Re: Cisco Nexus9000 Adjacency manager bug

from88 · ‎03-12-2018

Hello,

We're running Cisco Nexus9000 C9372PX. System version: 7.0(3)I4(4) with VPC configration. Lately we noticed some data loss/flapping. Especially when you configured a port-channel.

Interface port-channel1522
description description
switchport mode trunk
switchport trunk native vlan 1380
switchport trunk allowed vlan 1380,1370
no lacp suspend-individual
vpc 1522

After sometime traffic gets interuption in older port-channels. I managed to see in show ip route command that only one nexus is having direct route toward that host at the times of loss.

For example:

19:31:05.155 NET03B# show ip route 10.13.22.105 vrf lan
19:31:05.166 IP Route Table for VRF "lan"
19:31:05.167 '*' denotes best ucast next-hop
19:31:05.167 '**' denotes best mcast next-hop
19:31:05.167 '[x/y]' denotes [preference/metric]
19:31:05.167 '%<string>' in via output denotes VRF <string>
19:31:05.167 
19:31:05.167 10.13.22.105/32, ubest/mbest: 1/0, attached
19:31:05.168 *via 10.13.22.105, Vlan1322, [250/0], 00:26:59, am

and other nexus shows this:

18:56:14.030 NET03A# sh ip route 10.13.22.105  vrf lan
18:56:14.048 IP Route Table for VRF "lan"
18:56:14.048 '*' denotes best ucast next-hop
18:56:14.048 '**' denotes best mcast next-hop
18:56:14.048 '[x/y]' denotes [preference/metric]
18:56:14.048 '%<string>' in via output denotes VRF <string>
18:56:14.048 
18:56:14.048 10.13.22.0/23, ubest/mbest: 1/0, attached
18:56:14.049     *via 10.13.22.2, Vlan1322, [0/0], 00:05:58, direct

The only thing helps - reboot one or both boxes. After that both have routes to /32 AM.

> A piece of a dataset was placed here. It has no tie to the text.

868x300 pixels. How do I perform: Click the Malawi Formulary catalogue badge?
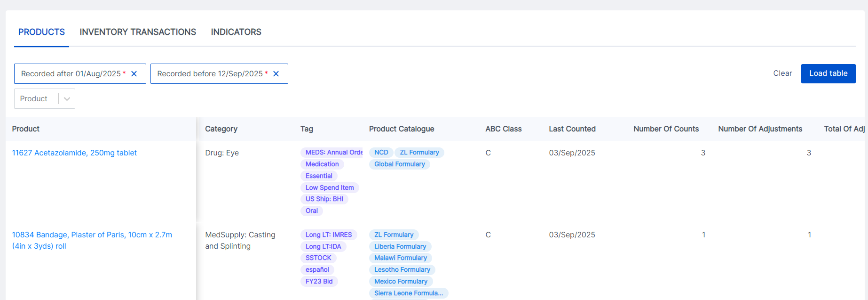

Anyone experenced simmilar issue ? Is this is a bug or something else ? Thanks for any input.

clsulliv · ‎03-12-2018

Since this is a host route, our specific route will be triggered when we have a complete ARP entry for the host. Were you able to verify if the second N9K had complete ARP during these issues?

Configuring a port-channel will result in a TCN which will result in the N9K flushing the MAC table. Normally this should recover itself and if traffic hits the N9K without the specific ARP entry, we should glean punt the traffic and resolve ARP that way.

Can you verify stability of VLAN1322 with 'show spanning tree vlan 1322 detail'?

from88 · ‎03-12-2018

thank you,

here what show stp shows:

VLAN1322 is executing the rstp compatible Spanning Tree protocol
Bridge Identifier has priority 32768, sysid 1322, address 0062.ec1a.1905
Configured hello time 2, max age 20, forward delay 15
We are the root of the spanning tree
Topology change flag not set, detected flag not set
Number of topology changes 4 last change occurred 4:36:56 ago
from port-channel151
Times: hold 1, topology change 35, notification 2
hello 2, max age 20, forward delay 15

the strange thing is that in port-channel creation i create and allow only two vlans. And the problem starts to appear on other ones. Do TCN works per port not per vlan ? Still trying to understand if it's related to TCN and STP. And yes other N9K has complete ARP entry.

We're thinking to do and upgrade, try again to create bunch of port-channels and see if it's helping.

Any other ideas ? thanks

clsulliv · ‎03-12-2018

The TCN is pointing to Po151 as the cause of this TCN but this may not be accurate if you have reloaded the devices.

Number of topology changes 4 last change occurred 4:36:56 ago from port-channel151

Depending on how you deploy the port-channel, you can create the TCN across all VLANS, i.e. you configure it as a trunk prior to pruning to specific required VLANs.

We can figure out what may be leading to this issue but we would need to have specific logs from few processes to properly figure this out. This would require us to take a look in the broken state most likely.

from88 · ‎03-12-2018

thanks.

po151 ir peerlink

interface port-channel151
description VPC Peer-Link
switchport mode trunk
switchport trunk allowed vlan 1,1301-1399,1801-1899
spanning-tree port type network
vpc peer-link

and that timer then the devices was reloaded.

Which command will help to troubleshoot more ?

from88 · ‎03-13-2018

Also, seems the reason could be this bug:

As i starting to remind. This behaviour we're experiencing gets only when configuring bunch of a port-channels at the same time e. g. 8 port-channels. When im doing this in manual way there'are no disruptions.